**Description of the task:** Scan the lines below for "will" and copy the matches.

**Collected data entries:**
________________
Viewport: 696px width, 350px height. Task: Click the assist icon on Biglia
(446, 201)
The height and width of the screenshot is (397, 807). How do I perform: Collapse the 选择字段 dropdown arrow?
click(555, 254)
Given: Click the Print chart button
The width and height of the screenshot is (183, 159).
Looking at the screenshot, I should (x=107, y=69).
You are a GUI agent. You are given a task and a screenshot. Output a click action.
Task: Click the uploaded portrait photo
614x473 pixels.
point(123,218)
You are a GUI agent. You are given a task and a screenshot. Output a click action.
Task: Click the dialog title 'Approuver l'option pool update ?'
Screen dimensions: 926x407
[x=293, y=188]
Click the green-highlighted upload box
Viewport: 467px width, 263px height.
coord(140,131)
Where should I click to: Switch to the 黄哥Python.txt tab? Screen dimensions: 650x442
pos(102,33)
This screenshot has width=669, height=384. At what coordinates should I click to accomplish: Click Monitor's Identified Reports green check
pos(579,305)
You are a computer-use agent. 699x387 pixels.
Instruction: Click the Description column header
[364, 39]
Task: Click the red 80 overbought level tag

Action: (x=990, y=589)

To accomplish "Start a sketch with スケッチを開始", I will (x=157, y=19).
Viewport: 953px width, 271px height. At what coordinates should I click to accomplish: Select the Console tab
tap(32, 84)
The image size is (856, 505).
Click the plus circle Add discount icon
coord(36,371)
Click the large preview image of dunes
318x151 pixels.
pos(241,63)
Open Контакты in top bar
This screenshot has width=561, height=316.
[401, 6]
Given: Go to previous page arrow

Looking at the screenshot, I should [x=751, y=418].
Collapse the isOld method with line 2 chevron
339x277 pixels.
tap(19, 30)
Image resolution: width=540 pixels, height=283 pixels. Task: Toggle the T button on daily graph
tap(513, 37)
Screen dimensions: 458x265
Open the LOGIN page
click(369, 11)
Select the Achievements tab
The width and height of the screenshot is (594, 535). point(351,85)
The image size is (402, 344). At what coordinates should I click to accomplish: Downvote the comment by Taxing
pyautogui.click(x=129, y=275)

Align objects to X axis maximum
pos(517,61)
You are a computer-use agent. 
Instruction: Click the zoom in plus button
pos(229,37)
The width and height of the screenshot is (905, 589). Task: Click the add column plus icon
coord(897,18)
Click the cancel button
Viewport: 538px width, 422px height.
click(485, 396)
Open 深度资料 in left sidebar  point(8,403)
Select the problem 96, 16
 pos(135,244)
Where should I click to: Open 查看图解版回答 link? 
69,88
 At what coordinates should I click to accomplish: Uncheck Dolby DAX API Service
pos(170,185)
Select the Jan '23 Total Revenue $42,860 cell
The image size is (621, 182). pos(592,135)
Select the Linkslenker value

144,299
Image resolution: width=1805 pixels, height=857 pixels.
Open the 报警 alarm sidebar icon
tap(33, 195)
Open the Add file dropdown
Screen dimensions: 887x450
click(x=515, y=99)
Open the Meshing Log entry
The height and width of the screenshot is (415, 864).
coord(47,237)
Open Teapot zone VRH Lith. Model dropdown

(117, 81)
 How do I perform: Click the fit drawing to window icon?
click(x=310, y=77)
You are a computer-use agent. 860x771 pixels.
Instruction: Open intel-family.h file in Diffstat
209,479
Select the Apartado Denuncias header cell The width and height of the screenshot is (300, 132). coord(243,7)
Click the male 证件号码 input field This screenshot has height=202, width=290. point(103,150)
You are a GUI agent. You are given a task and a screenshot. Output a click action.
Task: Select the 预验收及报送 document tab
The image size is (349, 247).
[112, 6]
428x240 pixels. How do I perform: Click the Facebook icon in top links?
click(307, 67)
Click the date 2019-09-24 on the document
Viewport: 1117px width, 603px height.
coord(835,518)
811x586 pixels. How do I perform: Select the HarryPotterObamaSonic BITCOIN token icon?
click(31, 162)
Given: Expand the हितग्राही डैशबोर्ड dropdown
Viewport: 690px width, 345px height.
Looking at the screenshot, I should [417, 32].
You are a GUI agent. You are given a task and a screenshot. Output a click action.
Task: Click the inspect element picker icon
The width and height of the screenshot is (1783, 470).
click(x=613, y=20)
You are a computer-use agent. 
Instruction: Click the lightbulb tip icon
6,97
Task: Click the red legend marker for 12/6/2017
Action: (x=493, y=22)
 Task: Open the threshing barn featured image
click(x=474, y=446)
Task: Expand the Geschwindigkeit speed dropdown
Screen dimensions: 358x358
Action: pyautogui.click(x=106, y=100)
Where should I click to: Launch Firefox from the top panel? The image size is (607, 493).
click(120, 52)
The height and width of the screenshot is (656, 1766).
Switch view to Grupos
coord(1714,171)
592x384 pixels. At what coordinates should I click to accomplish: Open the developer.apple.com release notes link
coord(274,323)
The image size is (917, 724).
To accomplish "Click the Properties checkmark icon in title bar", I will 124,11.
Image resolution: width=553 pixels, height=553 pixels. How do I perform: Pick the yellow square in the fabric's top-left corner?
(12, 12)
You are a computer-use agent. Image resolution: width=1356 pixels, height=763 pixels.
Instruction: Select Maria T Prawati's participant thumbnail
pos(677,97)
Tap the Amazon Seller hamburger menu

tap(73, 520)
________________
**Your solution:**
To accomplish "Start a sketch with スケッチを開始", I will (x=157, y=19).
To accomplish "Click the Properties checkmark icon in title bar", I will 124,11.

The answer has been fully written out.